Excerpted text below:

Whilst I’m waiting (somewhat impatiently) for my native bees to provide me with a little pot of honey, I thought I’d write about the most fabulous bee attracting plant I have thus far encountered.

My volunteer gardening group planted some donated Pigface cuttings around a very ugly gas tank at our local hospital. We weren’t allowed to plant anything flammable on account of the bushfire risk, so Pigface seemed like a great idea.  We stuffed the cuttings into the gravel with a small handful of partly rotted wood mulch, stood back, said a small prayer to the Garden God and then walked away.

Well, this Pigface which we assume is Carpobrotus glaucescens, has turned out to be an absolute stunner.

pigface-flower

It seems to thrive on neglect, and grows enthusiastically in the worst conditions, but the thing that surprised us the most is its attractiveness to native bees.

End of Excerpted text.
Data section below:

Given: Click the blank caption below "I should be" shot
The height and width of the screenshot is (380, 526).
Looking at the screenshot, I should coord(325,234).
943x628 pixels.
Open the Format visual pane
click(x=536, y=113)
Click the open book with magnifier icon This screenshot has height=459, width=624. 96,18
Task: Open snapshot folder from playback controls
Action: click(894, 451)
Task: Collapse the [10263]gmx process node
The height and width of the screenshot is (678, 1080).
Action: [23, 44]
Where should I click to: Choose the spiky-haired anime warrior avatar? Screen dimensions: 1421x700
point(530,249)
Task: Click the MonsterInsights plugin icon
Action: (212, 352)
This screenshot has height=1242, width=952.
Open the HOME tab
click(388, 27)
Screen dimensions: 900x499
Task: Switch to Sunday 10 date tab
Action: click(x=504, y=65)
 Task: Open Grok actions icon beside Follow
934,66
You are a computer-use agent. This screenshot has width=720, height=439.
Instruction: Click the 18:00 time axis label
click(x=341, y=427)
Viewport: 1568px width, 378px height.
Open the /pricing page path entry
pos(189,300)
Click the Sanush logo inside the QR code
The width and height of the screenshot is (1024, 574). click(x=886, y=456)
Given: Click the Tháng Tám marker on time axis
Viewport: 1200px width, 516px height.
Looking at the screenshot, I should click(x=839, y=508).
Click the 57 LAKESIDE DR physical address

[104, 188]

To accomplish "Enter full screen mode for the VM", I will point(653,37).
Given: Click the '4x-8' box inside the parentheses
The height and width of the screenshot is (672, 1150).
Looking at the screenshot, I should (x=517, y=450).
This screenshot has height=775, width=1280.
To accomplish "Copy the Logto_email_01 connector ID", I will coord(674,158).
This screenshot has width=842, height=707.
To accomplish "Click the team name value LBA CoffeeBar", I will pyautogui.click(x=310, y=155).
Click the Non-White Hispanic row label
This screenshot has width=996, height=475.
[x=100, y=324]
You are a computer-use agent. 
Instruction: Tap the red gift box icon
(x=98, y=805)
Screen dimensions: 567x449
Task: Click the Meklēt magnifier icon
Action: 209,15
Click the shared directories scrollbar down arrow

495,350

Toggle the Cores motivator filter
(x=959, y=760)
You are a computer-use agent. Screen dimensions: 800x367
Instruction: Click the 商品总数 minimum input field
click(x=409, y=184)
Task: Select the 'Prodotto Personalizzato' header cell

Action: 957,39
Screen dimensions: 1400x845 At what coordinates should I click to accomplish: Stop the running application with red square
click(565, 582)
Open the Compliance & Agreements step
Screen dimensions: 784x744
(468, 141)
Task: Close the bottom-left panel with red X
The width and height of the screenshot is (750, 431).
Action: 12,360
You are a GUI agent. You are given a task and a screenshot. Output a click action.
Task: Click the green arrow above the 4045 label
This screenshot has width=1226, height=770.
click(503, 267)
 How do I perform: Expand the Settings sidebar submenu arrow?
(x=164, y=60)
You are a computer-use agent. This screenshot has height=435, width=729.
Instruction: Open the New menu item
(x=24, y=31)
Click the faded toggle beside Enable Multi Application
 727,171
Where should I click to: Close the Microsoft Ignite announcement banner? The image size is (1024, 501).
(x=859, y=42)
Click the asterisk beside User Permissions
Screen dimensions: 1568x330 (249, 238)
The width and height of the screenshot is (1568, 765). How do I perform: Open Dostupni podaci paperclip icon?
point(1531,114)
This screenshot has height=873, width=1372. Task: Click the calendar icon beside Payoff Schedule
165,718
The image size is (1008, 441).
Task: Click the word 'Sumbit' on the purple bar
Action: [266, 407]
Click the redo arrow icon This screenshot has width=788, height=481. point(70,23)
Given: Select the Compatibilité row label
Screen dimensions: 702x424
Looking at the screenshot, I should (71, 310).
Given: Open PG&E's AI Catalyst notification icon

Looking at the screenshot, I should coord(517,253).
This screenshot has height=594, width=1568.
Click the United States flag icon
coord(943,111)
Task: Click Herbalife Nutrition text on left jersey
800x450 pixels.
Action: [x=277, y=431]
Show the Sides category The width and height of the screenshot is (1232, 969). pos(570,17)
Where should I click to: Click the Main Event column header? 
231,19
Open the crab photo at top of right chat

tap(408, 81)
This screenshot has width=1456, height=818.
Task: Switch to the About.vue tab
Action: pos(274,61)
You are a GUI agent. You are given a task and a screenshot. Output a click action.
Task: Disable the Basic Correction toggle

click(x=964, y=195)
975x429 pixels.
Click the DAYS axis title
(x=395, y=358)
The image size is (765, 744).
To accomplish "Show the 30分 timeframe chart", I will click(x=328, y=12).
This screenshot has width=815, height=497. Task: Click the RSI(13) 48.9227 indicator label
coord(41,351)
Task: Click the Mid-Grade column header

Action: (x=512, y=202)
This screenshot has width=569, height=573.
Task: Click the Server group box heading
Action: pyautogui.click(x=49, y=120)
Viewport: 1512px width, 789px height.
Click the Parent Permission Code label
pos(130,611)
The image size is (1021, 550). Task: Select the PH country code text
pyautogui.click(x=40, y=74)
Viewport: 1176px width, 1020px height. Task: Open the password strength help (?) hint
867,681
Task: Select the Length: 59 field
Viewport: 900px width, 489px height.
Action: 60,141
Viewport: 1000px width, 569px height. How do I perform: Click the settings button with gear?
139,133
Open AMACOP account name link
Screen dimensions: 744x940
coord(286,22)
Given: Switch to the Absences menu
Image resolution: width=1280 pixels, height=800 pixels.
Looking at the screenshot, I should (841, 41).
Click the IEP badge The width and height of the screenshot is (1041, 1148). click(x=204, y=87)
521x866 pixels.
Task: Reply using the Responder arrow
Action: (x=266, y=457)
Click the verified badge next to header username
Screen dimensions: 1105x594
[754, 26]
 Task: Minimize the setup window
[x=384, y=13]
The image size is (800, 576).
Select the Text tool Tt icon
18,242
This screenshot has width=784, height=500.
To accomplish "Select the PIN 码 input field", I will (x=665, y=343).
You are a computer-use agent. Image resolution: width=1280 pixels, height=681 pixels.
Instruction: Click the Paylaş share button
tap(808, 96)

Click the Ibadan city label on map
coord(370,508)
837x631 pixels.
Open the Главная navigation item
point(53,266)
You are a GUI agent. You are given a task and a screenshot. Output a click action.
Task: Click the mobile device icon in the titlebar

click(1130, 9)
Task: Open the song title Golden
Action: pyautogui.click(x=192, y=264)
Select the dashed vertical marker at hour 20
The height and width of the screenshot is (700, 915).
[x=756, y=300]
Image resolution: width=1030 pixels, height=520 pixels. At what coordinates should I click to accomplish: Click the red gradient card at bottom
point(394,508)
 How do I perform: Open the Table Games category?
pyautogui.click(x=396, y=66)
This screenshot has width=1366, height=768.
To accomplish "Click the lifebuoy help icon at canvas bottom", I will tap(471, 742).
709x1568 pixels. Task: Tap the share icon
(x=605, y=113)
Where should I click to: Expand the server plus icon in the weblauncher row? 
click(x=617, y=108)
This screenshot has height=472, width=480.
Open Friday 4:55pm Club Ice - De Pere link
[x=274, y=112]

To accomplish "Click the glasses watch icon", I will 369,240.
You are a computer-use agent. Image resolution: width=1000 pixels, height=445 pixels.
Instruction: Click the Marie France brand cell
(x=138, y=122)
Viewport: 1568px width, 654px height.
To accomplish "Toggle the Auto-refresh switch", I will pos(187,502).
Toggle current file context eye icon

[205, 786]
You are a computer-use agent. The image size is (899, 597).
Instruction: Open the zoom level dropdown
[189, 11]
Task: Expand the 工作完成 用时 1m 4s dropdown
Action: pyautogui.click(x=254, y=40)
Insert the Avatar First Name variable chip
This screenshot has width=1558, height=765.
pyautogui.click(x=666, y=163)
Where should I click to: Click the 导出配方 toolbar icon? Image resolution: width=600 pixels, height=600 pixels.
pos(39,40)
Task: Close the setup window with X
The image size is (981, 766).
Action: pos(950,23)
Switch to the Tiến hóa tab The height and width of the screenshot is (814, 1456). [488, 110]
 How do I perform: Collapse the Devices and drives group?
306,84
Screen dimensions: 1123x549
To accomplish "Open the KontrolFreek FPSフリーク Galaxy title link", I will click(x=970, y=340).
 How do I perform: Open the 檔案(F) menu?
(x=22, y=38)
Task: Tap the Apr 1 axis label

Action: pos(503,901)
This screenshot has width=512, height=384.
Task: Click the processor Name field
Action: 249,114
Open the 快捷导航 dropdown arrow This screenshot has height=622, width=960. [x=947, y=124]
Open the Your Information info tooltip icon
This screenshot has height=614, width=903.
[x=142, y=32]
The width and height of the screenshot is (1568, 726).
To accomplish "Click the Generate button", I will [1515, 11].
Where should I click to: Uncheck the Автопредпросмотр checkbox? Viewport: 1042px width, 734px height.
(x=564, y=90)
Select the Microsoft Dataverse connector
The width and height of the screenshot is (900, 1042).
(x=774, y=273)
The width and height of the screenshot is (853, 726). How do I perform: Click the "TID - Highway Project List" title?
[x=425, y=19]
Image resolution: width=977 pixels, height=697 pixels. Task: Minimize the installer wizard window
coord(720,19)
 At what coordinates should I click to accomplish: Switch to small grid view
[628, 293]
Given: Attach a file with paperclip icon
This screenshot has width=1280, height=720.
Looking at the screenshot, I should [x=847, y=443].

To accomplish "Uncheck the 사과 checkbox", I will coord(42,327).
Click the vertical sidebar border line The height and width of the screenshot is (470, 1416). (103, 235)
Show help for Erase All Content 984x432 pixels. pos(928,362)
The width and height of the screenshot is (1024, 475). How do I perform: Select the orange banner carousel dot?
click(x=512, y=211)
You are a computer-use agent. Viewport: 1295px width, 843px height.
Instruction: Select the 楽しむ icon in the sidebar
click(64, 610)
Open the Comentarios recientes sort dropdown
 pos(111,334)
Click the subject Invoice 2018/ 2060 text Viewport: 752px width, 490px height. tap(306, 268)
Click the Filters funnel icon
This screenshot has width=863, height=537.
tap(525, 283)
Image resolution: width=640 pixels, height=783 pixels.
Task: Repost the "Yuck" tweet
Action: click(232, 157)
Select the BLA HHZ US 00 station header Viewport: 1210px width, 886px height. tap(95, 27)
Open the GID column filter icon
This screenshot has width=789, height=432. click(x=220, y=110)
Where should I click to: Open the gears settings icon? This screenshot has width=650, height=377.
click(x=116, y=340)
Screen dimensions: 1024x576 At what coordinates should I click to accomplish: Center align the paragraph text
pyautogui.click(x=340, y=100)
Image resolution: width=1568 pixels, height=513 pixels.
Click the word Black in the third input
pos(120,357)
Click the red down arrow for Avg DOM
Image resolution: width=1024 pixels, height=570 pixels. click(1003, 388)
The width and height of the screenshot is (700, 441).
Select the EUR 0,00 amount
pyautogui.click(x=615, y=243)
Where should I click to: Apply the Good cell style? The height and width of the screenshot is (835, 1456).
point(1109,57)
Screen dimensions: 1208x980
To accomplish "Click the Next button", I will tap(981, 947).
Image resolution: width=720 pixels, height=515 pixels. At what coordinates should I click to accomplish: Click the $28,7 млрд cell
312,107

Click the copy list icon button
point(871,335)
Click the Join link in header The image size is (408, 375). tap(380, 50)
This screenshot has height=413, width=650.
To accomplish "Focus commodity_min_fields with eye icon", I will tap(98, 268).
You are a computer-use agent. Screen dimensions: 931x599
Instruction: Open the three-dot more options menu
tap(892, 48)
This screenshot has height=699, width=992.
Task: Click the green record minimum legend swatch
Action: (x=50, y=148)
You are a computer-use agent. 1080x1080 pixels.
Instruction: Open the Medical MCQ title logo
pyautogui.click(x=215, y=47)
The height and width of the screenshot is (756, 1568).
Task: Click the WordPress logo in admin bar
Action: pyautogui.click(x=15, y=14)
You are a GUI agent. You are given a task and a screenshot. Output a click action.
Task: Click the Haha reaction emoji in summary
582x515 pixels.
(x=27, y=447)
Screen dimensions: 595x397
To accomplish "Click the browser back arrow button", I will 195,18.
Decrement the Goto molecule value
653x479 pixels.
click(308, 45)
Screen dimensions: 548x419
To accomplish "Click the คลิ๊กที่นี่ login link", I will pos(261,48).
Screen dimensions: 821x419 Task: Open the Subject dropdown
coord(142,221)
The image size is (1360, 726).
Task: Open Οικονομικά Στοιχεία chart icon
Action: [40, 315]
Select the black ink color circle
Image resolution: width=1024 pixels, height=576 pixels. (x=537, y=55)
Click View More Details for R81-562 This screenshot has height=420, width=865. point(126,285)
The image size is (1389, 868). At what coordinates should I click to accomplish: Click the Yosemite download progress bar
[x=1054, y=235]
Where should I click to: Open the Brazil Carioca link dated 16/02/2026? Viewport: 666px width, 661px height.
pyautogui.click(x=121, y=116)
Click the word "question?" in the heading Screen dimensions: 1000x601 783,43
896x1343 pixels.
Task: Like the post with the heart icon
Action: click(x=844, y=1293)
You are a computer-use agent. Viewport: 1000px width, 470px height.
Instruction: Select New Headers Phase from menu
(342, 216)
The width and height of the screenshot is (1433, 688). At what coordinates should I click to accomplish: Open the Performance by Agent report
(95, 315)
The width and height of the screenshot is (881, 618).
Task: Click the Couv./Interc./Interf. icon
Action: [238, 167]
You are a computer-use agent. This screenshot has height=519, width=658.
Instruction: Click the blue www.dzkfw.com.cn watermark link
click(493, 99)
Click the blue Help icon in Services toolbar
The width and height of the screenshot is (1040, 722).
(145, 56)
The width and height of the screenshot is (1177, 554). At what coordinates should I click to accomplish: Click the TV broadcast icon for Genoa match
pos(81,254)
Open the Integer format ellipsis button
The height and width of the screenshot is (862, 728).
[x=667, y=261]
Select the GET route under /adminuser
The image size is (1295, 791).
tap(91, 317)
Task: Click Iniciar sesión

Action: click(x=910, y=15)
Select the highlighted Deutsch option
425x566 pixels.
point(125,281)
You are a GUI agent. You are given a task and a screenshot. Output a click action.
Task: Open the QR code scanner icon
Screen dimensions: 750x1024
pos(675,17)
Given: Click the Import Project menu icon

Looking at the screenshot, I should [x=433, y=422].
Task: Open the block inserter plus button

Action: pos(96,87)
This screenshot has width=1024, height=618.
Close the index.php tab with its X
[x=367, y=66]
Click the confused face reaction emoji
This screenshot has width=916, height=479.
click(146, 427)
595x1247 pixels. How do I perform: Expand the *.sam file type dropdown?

End of Data section.

Work order 1: According to the Pigface text, what species does the gardening group assume their Pigface is?
Work order 2: Carry on the Pigface text from its final sentence.

Output 1: Carpobrotus glaucescens.

Output 2:
Eleven Bees - mostly in focus miraculously
Eleven Bees – mostly in focus miraculously

The record bee count in one flower is thirteen. They are almost impossible to photograph as they enthusiastically go about their business filling their pollen pants.

Thirteen bees - a World Record?
Thirteen bees – a World Record?

I apologise for the wobble on this video, but it was taken on my iPhone, I didn’t have a tripod and I was kneeling in a bed of gravel (ouch!).

https://youtu.be/GoosDFYxjXA&rel=0

Needless to say, I now have cuttings planted all the way up one side of my driveway, and I’ll be interested to see if the fruit that follows the flowers does indeed look like a pig’s face and whether or not they taste like salty apples as claimed. I have a feeling they might be an acquired taste.